§ **TASK**
Copy out, from the data, each line containing the string "will".

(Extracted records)
· · ·
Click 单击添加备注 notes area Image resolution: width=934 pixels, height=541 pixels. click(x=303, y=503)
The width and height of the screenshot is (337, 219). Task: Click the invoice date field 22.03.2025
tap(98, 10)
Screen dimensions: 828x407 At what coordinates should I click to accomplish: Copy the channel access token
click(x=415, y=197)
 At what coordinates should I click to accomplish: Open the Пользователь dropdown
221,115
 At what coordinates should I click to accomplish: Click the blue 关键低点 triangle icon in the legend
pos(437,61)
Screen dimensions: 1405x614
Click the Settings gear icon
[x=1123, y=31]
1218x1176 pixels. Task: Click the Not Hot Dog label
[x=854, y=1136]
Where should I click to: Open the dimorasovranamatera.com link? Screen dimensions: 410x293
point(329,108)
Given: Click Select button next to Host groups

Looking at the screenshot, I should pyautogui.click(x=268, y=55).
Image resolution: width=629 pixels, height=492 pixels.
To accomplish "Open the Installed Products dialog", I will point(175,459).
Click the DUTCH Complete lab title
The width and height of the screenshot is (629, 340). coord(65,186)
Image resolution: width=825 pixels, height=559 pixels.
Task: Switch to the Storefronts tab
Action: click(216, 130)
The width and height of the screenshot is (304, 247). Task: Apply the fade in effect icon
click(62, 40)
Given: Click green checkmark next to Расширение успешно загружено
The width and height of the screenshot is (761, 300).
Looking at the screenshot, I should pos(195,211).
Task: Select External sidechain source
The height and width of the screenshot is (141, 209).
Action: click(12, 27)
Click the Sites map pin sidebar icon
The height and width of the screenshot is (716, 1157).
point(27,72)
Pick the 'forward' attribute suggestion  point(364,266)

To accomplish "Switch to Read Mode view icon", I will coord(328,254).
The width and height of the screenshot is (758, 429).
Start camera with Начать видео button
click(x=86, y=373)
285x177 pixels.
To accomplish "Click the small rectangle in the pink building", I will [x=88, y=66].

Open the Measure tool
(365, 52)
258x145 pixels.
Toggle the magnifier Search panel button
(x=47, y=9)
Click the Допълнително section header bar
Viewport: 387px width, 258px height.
· · ·
§ **FINISHED TASK**
To accomplish "Open the Installed Products dialog", I will point(175,459).
To accomplish "Switch to Read Mode view icon", I will coord(328,254).
To accomplish "Click the small rectangle in the pink building", I will [x=88, y=66].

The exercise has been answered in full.